To do — Every line below that includes "computer" counts toward the total. Report that total alone.

Exercise material —
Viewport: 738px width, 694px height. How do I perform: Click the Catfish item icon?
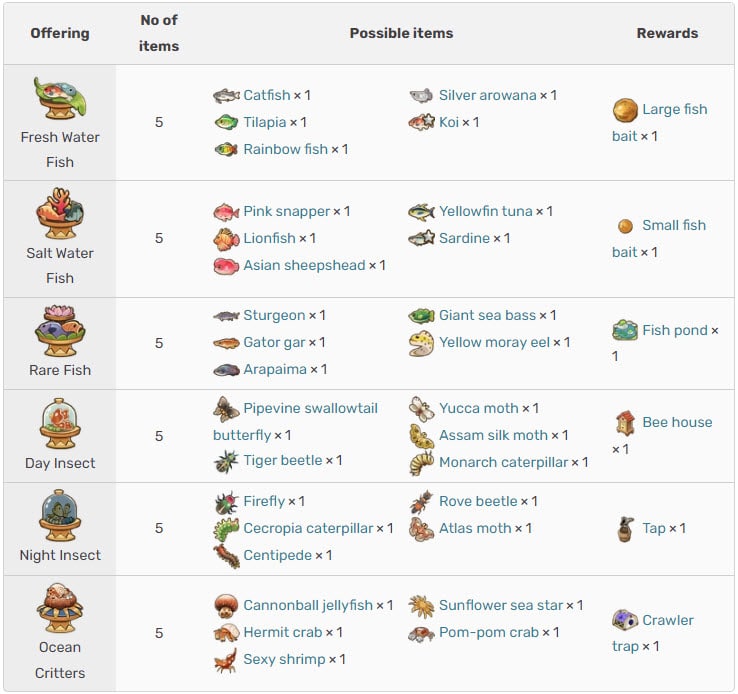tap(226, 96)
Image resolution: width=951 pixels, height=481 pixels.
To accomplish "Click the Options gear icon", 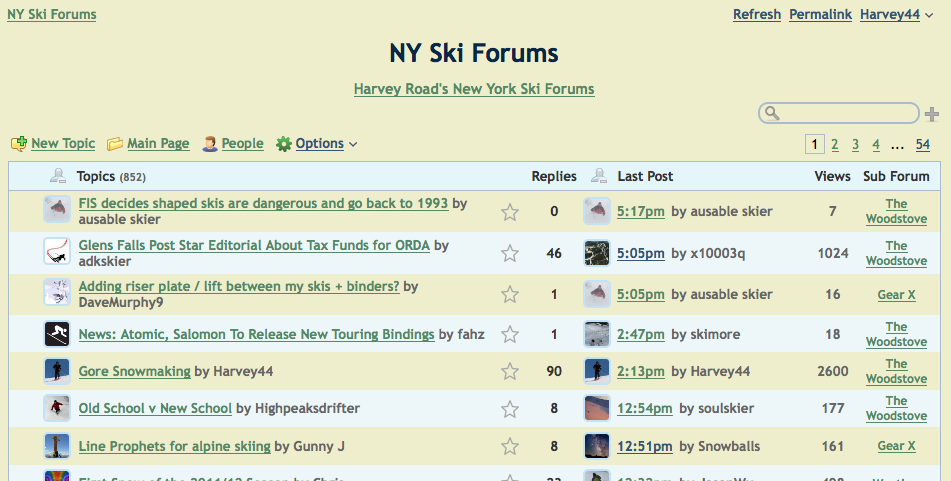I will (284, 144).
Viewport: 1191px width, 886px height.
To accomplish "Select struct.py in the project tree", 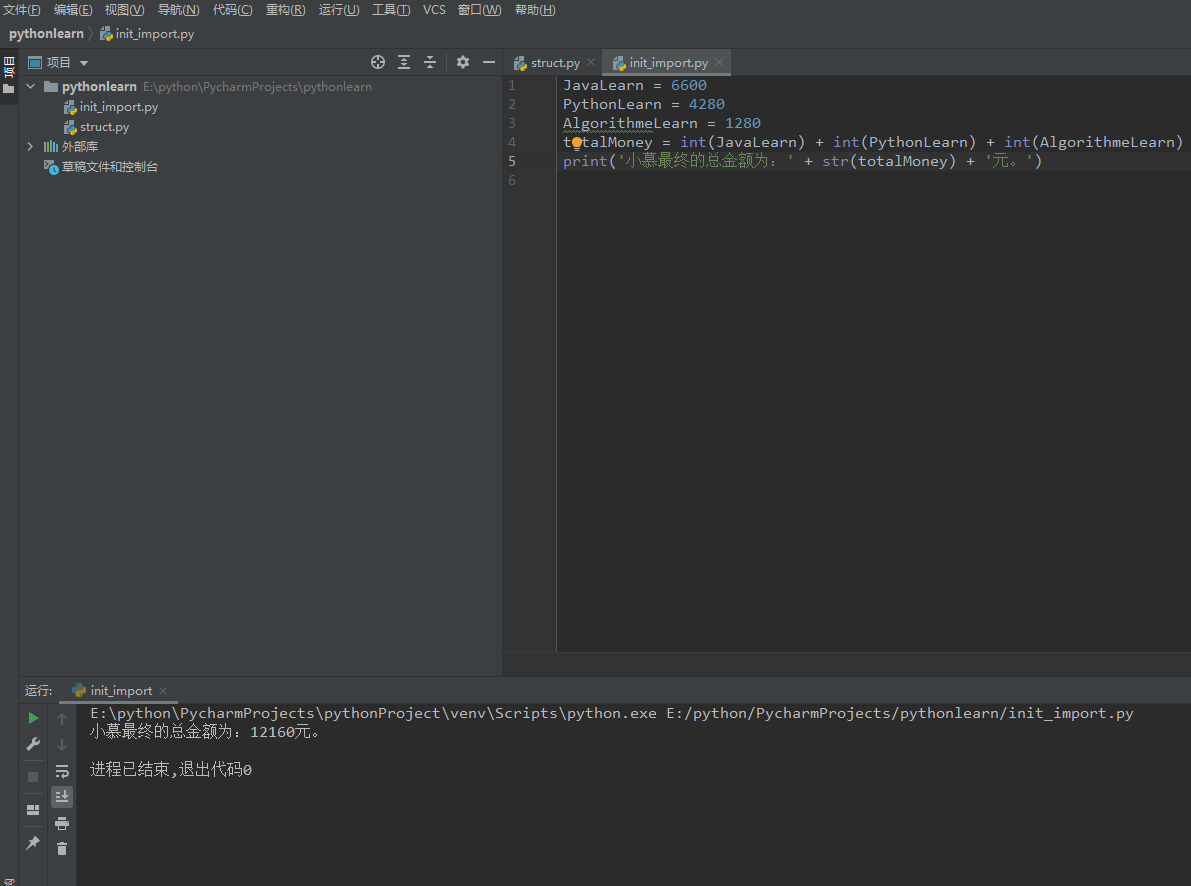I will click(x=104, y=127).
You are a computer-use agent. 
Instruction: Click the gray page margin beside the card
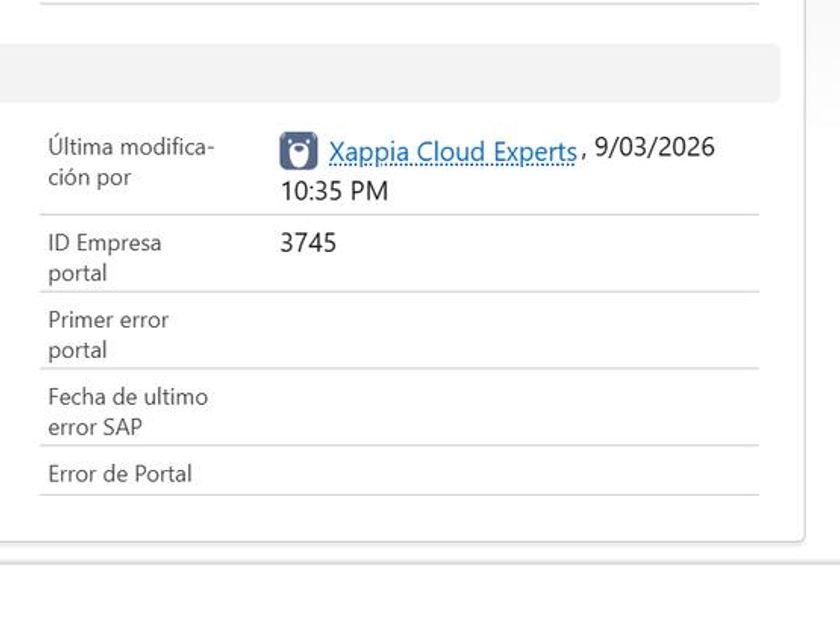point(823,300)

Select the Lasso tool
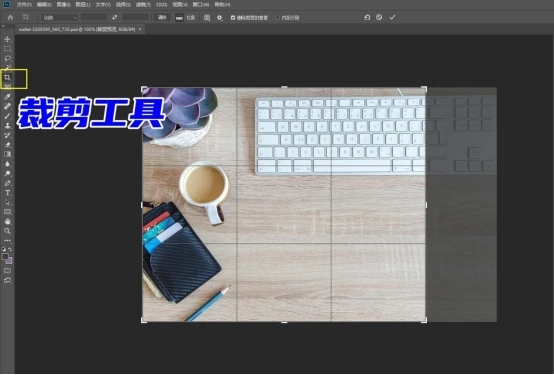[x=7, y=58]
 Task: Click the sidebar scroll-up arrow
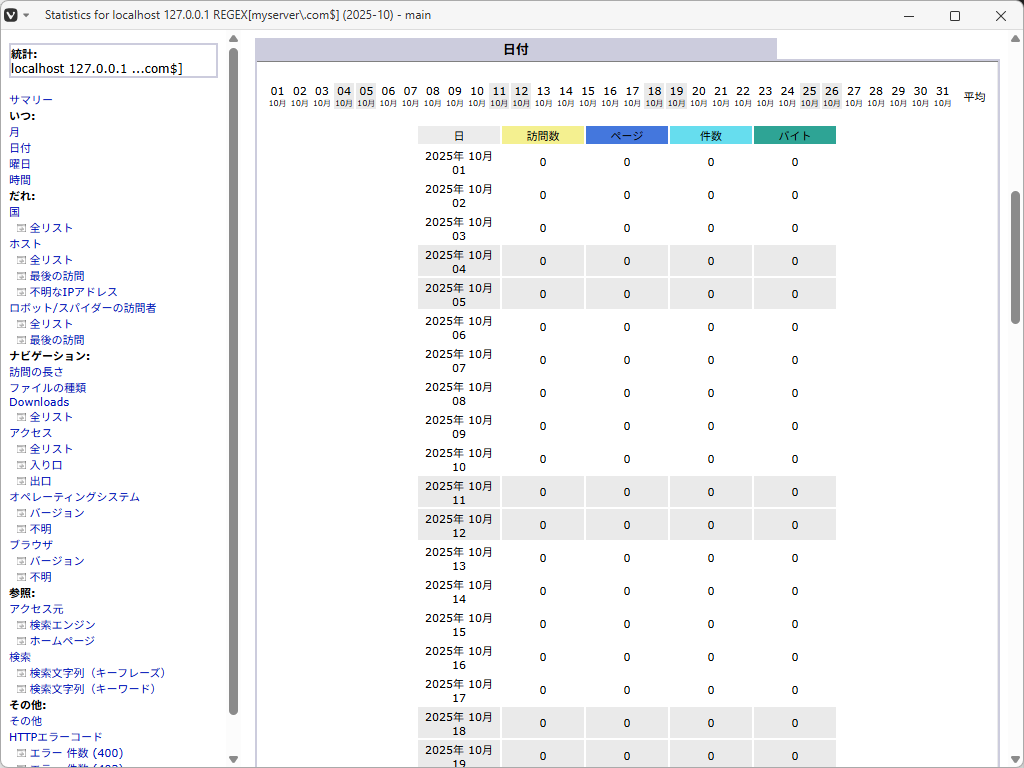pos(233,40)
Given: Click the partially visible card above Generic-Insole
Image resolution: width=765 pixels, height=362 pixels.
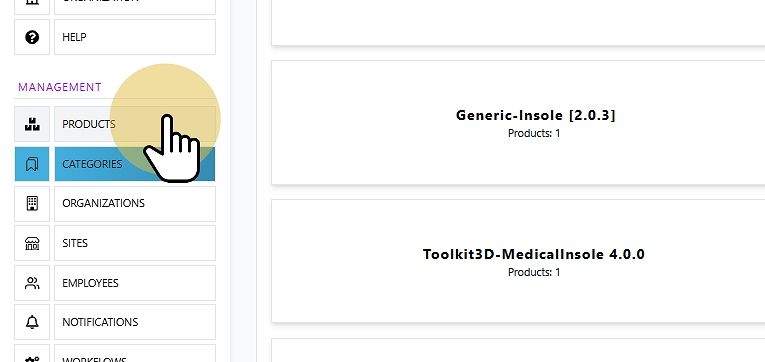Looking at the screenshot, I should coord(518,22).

...

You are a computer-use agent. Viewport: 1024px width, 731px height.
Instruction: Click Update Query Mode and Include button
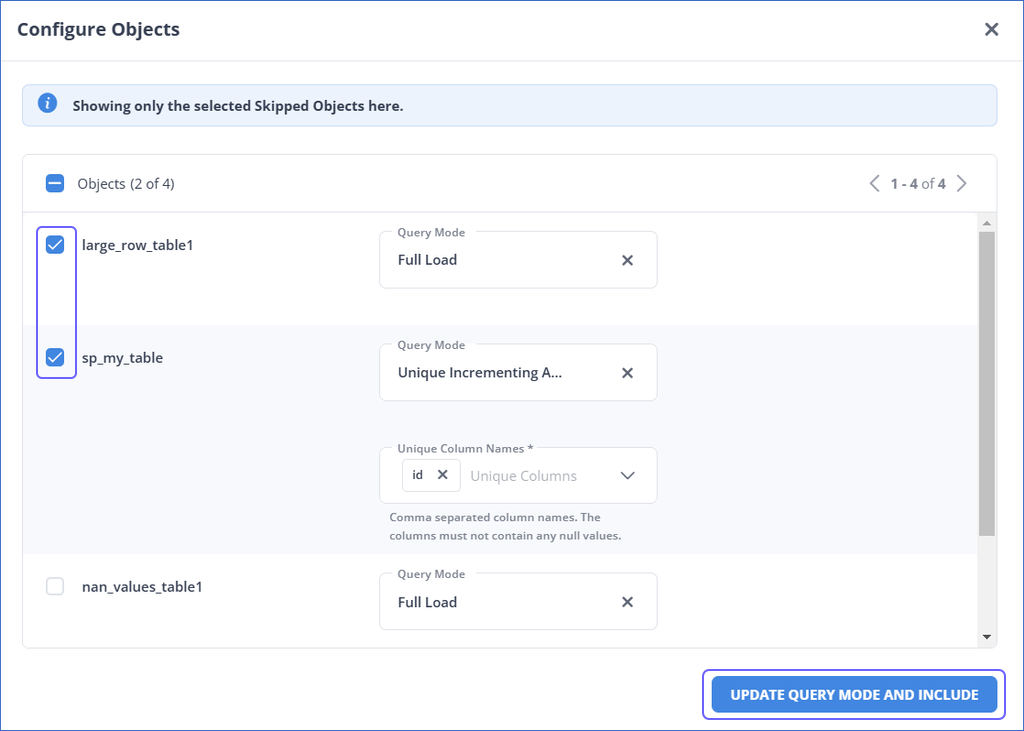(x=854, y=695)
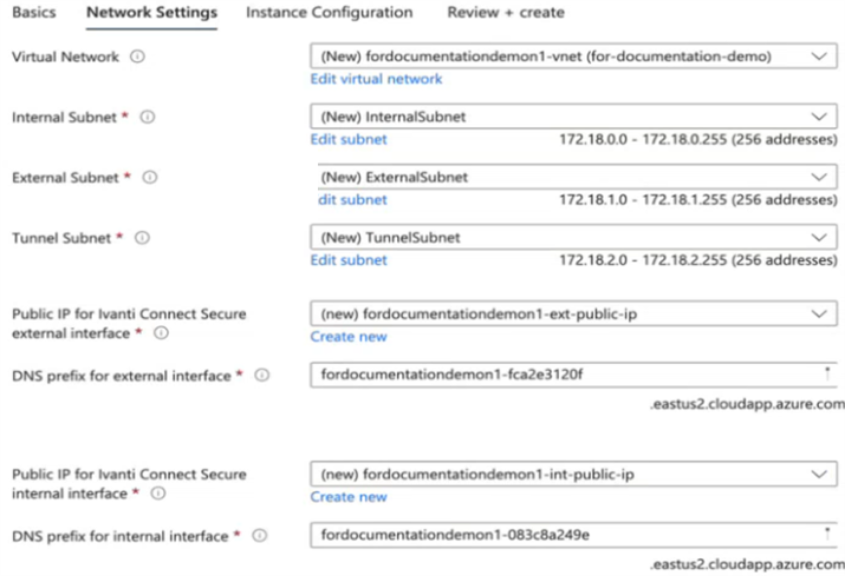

...

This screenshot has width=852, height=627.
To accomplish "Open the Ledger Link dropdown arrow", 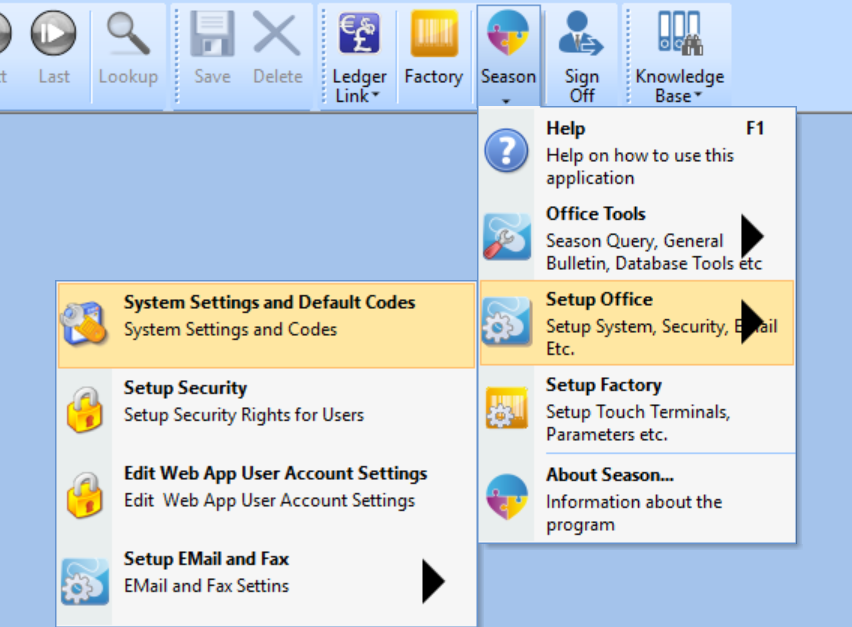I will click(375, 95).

Exercise output — 2